Reports have emerged recently that a number of the Syrian mercenaries fighting in Libya on behalf of Turkey have already deserted their ranks and fled to Italy, according to a report in the French daily Le Monde, which quoted French intelligence sources.
French President Emmanuel Macron had accused Turkey’s president Recep Tayyip Erdogan on Wednesday of breaking promises made at the Berlin conference on Libya after Turkish warships and Syrian fighters arrived in the north African country to fight against Libyan National Army (LNA) commander Khalifa Haftar in early January.
A French military source also said on Thursday, that France’s Charles de Gaulle aircraft carrier spotted a Turkish frigate escorting a cargo ship this week delivering armored vehicles to the Libyan capital Tripoli in defiance of a UN embargo, AFP reported.

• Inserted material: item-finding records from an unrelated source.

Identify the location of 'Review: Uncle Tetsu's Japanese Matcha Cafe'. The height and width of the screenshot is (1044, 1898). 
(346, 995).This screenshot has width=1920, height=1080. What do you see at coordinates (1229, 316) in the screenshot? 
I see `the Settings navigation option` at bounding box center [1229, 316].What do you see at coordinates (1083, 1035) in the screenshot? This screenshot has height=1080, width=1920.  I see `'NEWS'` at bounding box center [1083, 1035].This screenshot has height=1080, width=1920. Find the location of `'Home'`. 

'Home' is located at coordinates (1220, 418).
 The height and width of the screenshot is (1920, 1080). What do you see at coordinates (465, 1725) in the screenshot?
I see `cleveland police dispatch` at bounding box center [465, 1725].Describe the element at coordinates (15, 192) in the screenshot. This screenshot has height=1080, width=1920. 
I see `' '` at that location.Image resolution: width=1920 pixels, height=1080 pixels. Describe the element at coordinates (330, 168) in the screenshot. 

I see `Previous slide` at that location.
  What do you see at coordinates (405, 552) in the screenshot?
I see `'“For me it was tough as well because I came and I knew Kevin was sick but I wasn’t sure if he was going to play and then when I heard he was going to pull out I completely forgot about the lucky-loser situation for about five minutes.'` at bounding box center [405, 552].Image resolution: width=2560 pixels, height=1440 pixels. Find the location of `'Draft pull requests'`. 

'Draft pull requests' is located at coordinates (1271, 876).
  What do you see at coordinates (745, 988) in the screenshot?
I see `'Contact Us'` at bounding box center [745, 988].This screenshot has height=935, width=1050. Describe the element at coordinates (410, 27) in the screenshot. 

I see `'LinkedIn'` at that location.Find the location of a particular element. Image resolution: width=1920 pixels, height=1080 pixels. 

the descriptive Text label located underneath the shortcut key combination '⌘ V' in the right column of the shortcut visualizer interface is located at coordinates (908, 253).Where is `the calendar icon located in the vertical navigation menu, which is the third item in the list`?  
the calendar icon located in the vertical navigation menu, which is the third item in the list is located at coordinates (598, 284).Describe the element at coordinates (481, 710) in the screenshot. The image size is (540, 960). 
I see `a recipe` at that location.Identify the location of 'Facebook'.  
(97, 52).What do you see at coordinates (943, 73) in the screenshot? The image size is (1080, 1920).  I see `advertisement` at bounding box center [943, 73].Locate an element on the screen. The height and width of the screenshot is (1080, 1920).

There are allegedly plans to send an additional 6,000 troops, according to reports from mercenaries.
LNA spokesman Major General Ahmed Al-Mismari said mercenaries sent by Turkey “do not believe that they will be returning to Turkey or Syria, so trying to get to Europe is the most logical option for them.”
In a press conference the day before the January 19 Berlin conference that any party from Libya did not participate in, al-Mismari asked Erdogan: “Do you know that in the last 48 hours, over 41 Syrian terrorists went to Italy through ports in Libya?”
The mercenaries’ arrival comes months after Haftar launched his military attack on Tripoli in April and equipment and fighters are in short supply. While Haftar’s army, the Libyan National Army has several foreign backers, its rival in Tripoli, the Government National Accord (GNA), only has one foreign military backer – Turkey.
While initially reluctant to put boots on the ground in Libya, Turkish parliamentarians passed a bill in early January to send troops in support of the GNA.
The mercenaries are seen to be loyal to Bashar al-Assad’s regime in Syria, but some fought with anti-Assad opposition groups in Syria. Others fought for the regime, and yet others were civilians before entering Libya. The mercenaries are part of a larger Turkish-backed Syrian militia, the Sultan Murad Division, which recently has been accused of human rights abuses.
The UK-based Syrian Observatory Human Rights (SOHR) reported that the mercenaries are offered $2,000 salaries, and Turkish citizenships if they complete six months in deployment, the SOHR said in an earlier report.